OpenAI's Safety Playbook for Codex

OpenAI is detailing its approach to running its AI coding agent, Codex, safely within its own workflows. As AI systems increasingly act on behalf of users, performing tasks like code review and command execution, robust governance becomes critical. The company is emphasizing its strategy for controlling these agents, aiming to keep them within defined technical boundaries while enabling developer speed.

The core principle is to allow frictionless execution of low-risk actions and require explicit review for higher-risk operations. This is achieved through a multi-layered approach involving managed configuration, constrained execution, network policies, and detailed agent-native logs. The goal is to provide security teams with the necessary oversight to govern how agents operate, including access controls and approval workflows.

Controlling Codex Operations

OpenAI deploys Codex with a focus on productivity within a bounded environment.
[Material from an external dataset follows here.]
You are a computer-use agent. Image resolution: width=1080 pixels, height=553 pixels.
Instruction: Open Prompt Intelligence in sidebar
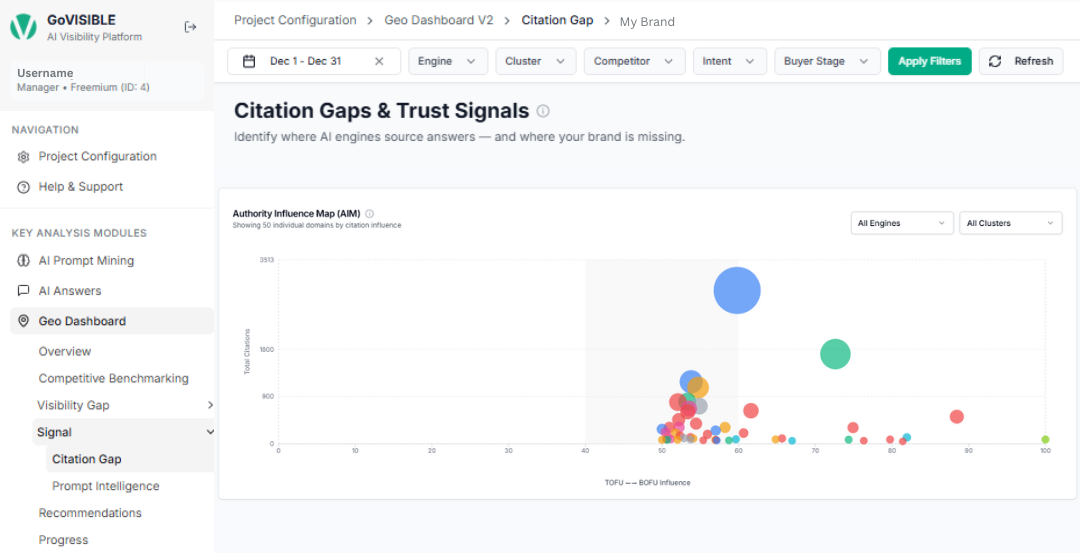pyautogui.click(x=105, y=486)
Low-risk, everyday actions are designed to be seamless, while more sensitive tasks trigger a mandatory stop for review.

Sandboxing and Approvals

Sandboxing defines the technical execution boundaries, specifying what Codex can access, write to, and whether it can connect to the network. Approval policies dictate when Codex must seek user permission, particularly for actions outside the sandbox. Users can grant one-time approvals or approve specific action types for a session.

To streamline routine tasks, OpenAI utilizes an 'Auto-review' mode. This feature allows a subagent to automatically approve certain low-risk actions, preventing constant user interruption while still flagging higher-risk or potentially unintended actions.

Configuration examples show `approvals_reviewer = "auto_review"` and defining writable roots within `sandbox_workspace_write.writable_roots = ["~/development"]`.

Network Access Limitations

Codex does not have open-ended outbound network access. A managed network policy permits connections to expected destinations, blocks unauthorized ones, and requires approval for unknown domains. This allows Codex to perform common workflows without broad network exposure.

Network configuration settings like `allowed_web_search_modes = ["cached"]` and `denied_domains = ["pastebin.com"]` illustrate these controls.

Identity and Credentials Management

Authentication for Codex is tightly managed. Credentials are secured in the OS keyring, login is enforced via ChatGPT, and access is tied to specific ChatGPT enterprise workspaces. This ensures Codex activity is linked to workspace-level controls and logged within the ChatGPT Compliance Logs Platform.

Configuration options such as `cli_auth_credentials_store = "keyring"` and `forced_login_method = "chatgpt"` are employed.

Rule-Based Command Execution

A system of rules differentiates the safety of shell commands. Common, benign commands used in daily development are permitted without approval, while potentially dangerous commands can be blocked or require explicit review. This balances speed for ordinary tasks with necessary safeguards.

Example rules include `prefix_rule(pattern = ["gh", "pr", ["view", "list"]], decision = "allow")` for GitHub inspection.

Managed Configurations

These security postures are enforced through cloud-managed requirements, macOS managed preferences, and local configuration files. These admin-enforced controls provide a consistent baseline across local Codex surfaces, including desktop apps, CLIs, and IDE extensions.

Agent-Native Telemetry and Audit Trails

Beyond control, visibility into agent behavior is crucial. While traditional logs show what happened, agent-native telemetry aims to clarify why. Codex supports OpenTelemetry for exporting events like user prompts, approval decisions, and tool execution results.

Codex activity logs are also accessible via the OpenAI Compliance Platform for enterprise customers. This detailed logging aids security teams in distinguishing between expected agent behavior, benign errors, and genuinely escalatable activity, especially when integrated with AI-powered security triage tools. The OpenAI Codex security approach provides critical context for analyzing security alerts.

These logs are also used operationally to track adoption, tool usage, and network sandbox interactions, helping to fine-tune rollout and identify areas needing adjustment. The OpenAI News report highlights the importance of these telemetry features.

As coding agents become more integrated into development, specialized tools for management are essential. Codex provides the necessary control surfaces, configuration management, sandboxing, and detailed telemetry for safe adoption, balancing developer productivity with enterprise security needs.